The German Tank Problem: Frequentist vs. Bayesian Approach

The Historical Problem:

During World War 2, the Western Allies wanted to estimate the rate at which German tanks were being produced from a paucity (statistically speaking) of sampled data. In World War II, each manufactured German tank or piece of weaponry was printed with a serial number. Using serial numbers from damaged or captured German tanks, the Allies were able to calculate the total number of tanks and other machinery in the German arsenal.
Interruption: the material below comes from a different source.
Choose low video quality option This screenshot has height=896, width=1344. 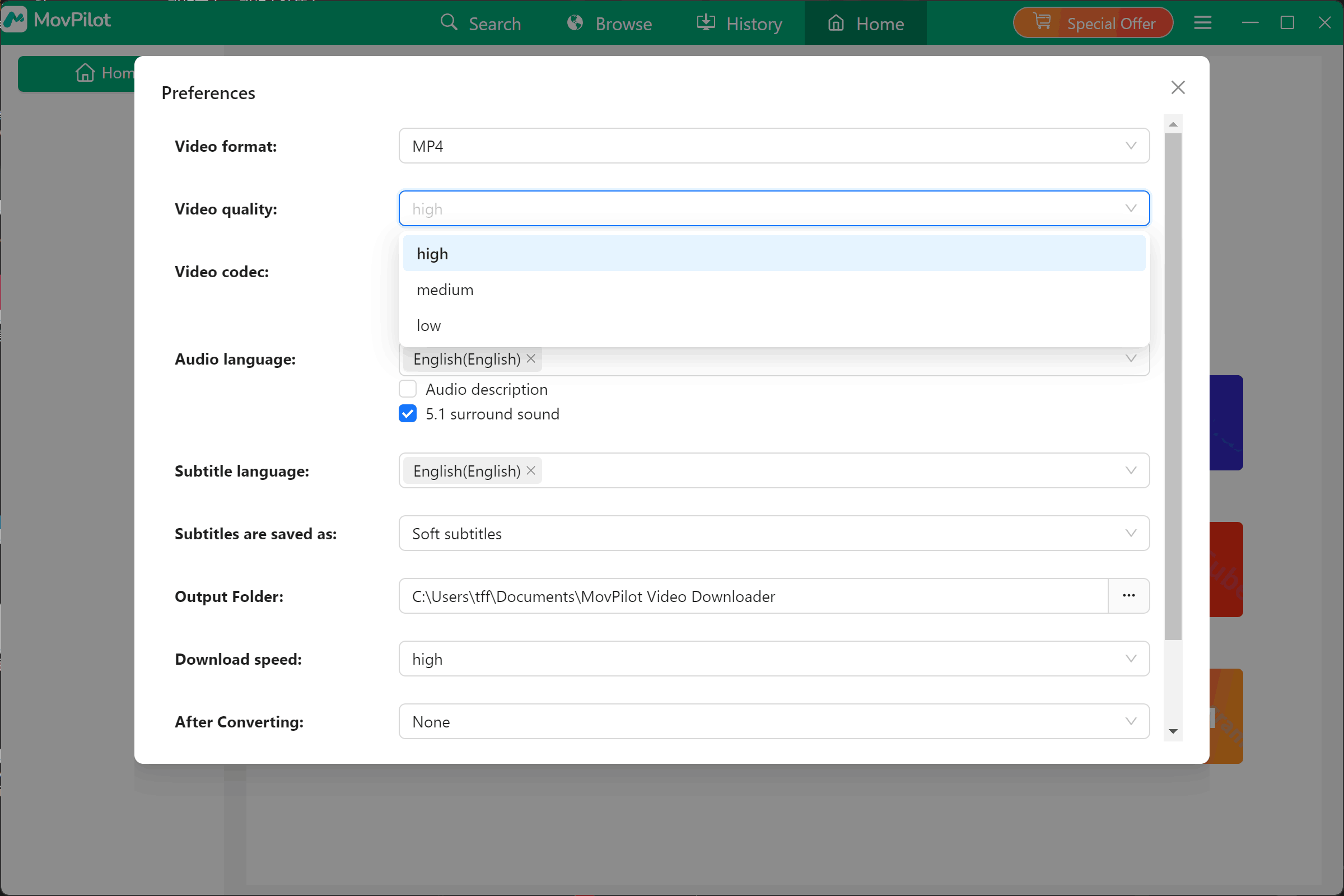pyautogui.click(x=428, y=326)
Allied mathematicians were only able to collect a limited sample of German tanks, but used that sample as an estimator of the population maximum of German tanks. Statistical analysis proved far more accurate than estimates based on conventional intelligence gathering, which tended to wildly overestimate the number of tanks produced each month.

The problem can be approached using either frequentist inference or Bayesian inference, leading to different results. Estimating the population maximum based on a single sample yields divergent results, whereas estimation based on multiple samples is a practical estimation question whose answer is simple (especially in the frequentist setting) but not obvious (especially in the Bayesian setting). Here we consider the single sample problem only.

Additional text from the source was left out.